Founded in 1984, and based on the works of Watts S. Humphrey with both IBM and Carnegie Mellon University, SEI’s mission “is to provide leadership in advancing the state of the practice
of software engineering to improve the quality of systems that depend on software”. SEI is charged with assisting and leading organizations in both the private and public sectors to develop
and continuously improve their capability to identify, adapt and use sound management and technical practices in the software process.

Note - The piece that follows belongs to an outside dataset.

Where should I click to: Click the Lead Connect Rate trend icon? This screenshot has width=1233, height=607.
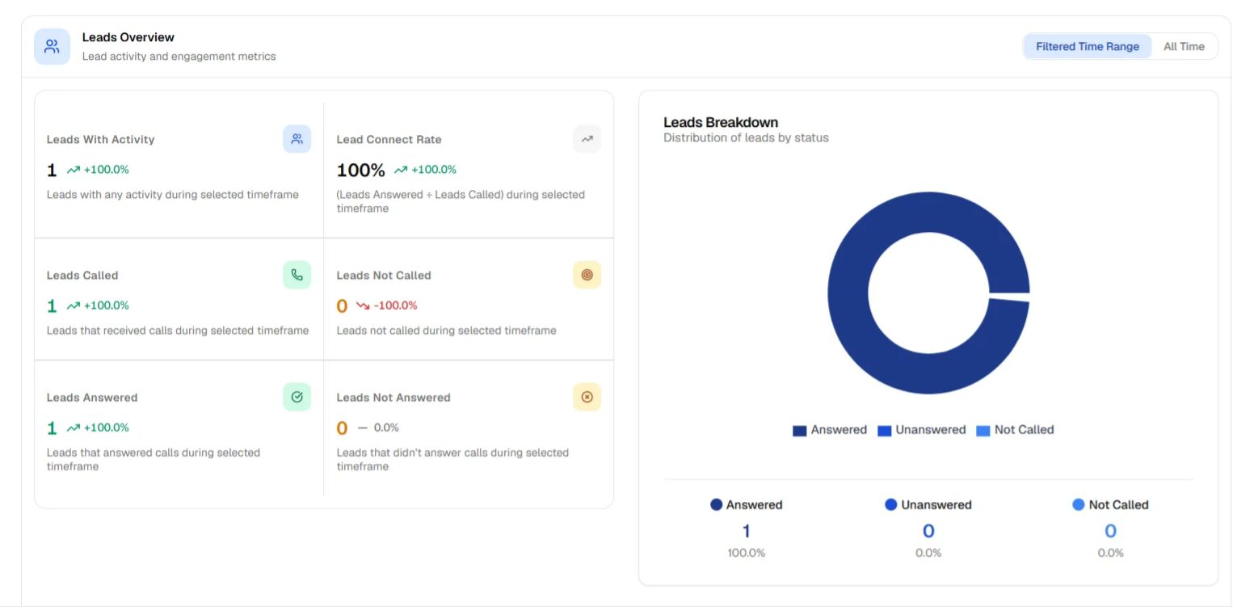pos(587,139)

It is believed that the use of these practices will result in
“disciplined, well-defined, and effectively managed software engineering processes for the purpose of delivering quality software that meets cost and schedule commitments”.

In November 1984, the SEI led by Humphrey began to develop a process maturity framework that would help organizations improve their software practices. Drawing on the work of the leaders of the
“quality movement” such as Deming, Juran, Drucker and Crosby, this effort created a set of guidelines for developing high-quality and high performance software processes. Humphrey and
his colleagues determined that the quality of an application is related directly to the quality of the process used to develop it. To improve the application development process, Humphrey wanted to
implement the Deming continuous-improvement cycle (plan-do-check-act), but he wanted to include the behaviors of both the development organization and organization management into this process,
since previous improvement efforts that focused only in the development area had not been successful. Humphrey’s analysis determined that organizations had to remove managerial and process
barriers to improvement in a specific order if the efforts were to succeed. As a result, the “process maturity framework” (precursor to the CMM and released in 1987) displayed an
evolutionary path to help management and developers increase the capability of their application development processes in five clearly defined stages.

The Capability Maturity Model, whose first version was released in 1991, is “based on actual industry practices, reflects the best practices of the industry and reflects the needs of
individuals performing software process improvement and process appraisals (measurement and benchmarking)”. The CMM is intended to be a cohesive, coherent, ordered set of incremental
improvements, all relating to experienced success in the field, and packaged into a framework that demonstrates how effective practices can be built on one another into a logical and repeatable
progression. Far from a “quick fix”, successful use of the CMM requires attention to detail, support and participation from senior management and a rational approach to all aspects of
software development and implementation.

As a model, the CMM is rigid, conceptualized and flexible. It is rigid in its representation and description; its flexibility lies in its interpretation and implementation; it is conceptual and
generalized in that it represents the major aspects of software development and implementation at a variety of organizations in many industries and of different sizes. These paradoxical impressions
can make the CMM difficult to understand and implement for novices in quality initiatives or those not acquainted with the framework/model approach to analyzing a situation.

There are many misconceptions with the CMM, according to several sources. Contrary to popular opinion, the CMM will not improve organizational productivity, process quality or financial aspects
quickly; most implementing organizations wait for one to three years before seeing measurable improvement in the quality and productivity of the software development or integration functions. The
CMM does not address every issue that makes a software project successful; it is concerned with organizational process capabilities and does not pass judgment on the performance or capabilities of
the practioners or the hardware used. As a result, organizations have to learn how to read the CMM, study and customize it and implement it in their specific environments. In essence, this is the
heart of the CMM debate, how to personalize the framework for an individual organization, while maintaining the ability to use the CMM to assess the quality of the organization’s software
process and to benchmark that organization against others engaged in the same set of activities.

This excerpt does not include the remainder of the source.